Thursday, November 7, 2013

Lethal Weapon: Boring


Movie Review: Lethal Weapon

Director: Richard Donner

Reviewed: 7 November 2013

jamesintexas rating--**



Mean-spirited, nonsensical, and dumb are just a few of the adjectives that spring into mind when thinking about Lethal Weapon, a canonized 1980's action thriller that I never saw until last week. In a strange set of circumstances, I knew the players, having seen all the subsequent sequels, but I never saw the original. Now I have, and I really could not have been more disappointed.

Detective Riggs (Mel Gibson) is a volatile, grieving police officer known for risking his life recklessly, and Detective Murtagh is the grizzled, aging family man who has just turned fifty. Neither man is excited to be paired up together, but in order to solve the case of a suicide, they join forces. The movie soaks itself in these two characters, contrasting Riggs' alcohol-fueled despair and moments of darkness with Murtagh's exasperated balancing of family politics and his work on his boat. The shadowy crime begins promising but never picks up steam; they follow leads that lead quite easily to other leads, and the plot never demands they (or the audience) works too hard. At one point, Murtagh is in the middle of an alleyway with the baddies barreling towards him in a car because...well, because that is just more convenient than having him find them.

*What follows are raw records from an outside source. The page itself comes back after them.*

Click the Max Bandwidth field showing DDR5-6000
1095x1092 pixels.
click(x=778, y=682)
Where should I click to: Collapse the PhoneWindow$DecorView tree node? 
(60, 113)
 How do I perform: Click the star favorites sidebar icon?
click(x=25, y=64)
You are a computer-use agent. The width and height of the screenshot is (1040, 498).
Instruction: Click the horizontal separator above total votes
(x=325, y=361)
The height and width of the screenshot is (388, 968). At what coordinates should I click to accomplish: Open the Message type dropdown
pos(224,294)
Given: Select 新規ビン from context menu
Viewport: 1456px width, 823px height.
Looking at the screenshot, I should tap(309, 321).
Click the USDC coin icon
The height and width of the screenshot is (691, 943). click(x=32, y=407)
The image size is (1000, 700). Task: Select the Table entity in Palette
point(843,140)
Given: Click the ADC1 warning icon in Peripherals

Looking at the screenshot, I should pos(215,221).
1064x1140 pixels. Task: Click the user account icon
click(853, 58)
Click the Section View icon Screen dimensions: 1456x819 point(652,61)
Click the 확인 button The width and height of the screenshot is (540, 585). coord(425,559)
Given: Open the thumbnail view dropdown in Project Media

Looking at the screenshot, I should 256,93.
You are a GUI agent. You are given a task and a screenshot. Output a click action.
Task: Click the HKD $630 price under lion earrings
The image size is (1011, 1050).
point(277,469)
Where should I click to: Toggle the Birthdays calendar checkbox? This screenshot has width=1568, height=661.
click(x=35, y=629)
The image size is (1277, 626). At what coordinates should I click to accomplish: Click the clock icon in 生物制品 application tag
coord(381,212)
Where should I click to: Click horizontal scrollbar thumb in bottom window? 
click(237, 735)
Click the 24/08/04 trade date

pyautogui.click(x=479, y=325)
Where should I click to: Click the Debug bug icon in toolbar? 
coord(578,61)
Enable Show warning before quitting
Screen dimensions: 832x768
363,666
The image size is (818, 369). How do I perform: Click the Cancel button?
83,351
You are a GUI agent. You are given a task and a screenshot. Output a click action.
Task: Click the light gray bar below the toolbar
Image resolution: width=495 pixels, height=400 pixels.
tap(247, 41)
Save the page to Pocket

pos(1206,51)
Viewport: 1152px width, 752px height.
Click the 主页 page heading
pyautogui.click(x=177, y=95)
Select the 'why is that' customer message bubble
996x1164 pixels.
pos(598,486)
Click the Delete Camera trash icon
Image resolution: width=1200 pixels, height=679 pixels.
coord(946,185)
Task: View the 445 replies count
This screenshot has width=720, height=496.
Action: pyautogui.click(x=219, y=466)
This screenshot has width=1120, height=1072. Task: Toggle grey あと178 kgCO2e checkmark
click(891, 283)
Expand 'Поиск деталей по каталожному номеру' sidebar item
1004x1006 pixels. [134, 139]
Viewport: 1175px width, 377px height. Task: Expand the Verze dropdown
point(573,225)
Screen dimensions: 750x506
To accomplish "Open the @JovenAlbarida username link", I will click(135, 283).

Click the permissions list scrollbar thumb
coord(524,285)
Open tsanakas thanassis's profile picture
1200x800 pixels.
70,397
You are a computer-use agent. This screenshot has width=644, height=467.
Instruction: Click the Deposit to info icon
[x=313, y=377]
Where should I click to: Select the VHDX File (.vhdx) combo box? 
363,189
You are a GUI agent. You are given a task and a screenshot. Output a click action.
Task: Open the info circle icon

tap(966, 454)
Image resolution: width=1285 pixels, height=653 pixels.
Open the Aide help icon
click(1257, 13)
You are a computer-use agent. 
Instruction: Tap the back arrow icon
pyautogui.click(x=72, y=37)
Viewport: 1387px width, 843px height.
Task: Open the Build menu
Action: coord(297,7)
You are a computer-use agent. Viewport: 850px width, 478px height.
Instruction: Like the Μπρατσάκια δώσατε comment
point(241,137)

The film feels very eighties from its jazzy score to its love of helicopter tracking shots, and it also feels very clunky and distracting in its action. The bad guys led by Gary Busey disappear for large chunks of the film, so there is never a balance between the warring sides, something that a film of the same time period, Die Hard, did so well with Alan Rickman. The cursing is fine (maybe shocking for its time period), and there are a few sequences that are fun to watch, but the final fight makes no sense. The stakes are nonexistent.

Mel Gibson is an unqualified star in this film, and I loved his charismatic performance. He is tough, funny, wild-eyed and haunted. Danny Glover seems to be having fun with his role too, playing a decent man with an overflowing plate of obligations, screaming at Riggs, his children, the bad guys. There is an undeniable charisma between Gibson and Glover, hence the franchise.

The film knows it has something special with its two leads and works best in those quieter moments. An action film need not be dumb, and unfortunately, Lethal Weapon never asks much of its audience or its characters. The fight at the end in the rain is cool to look at though but ultimately meaningless.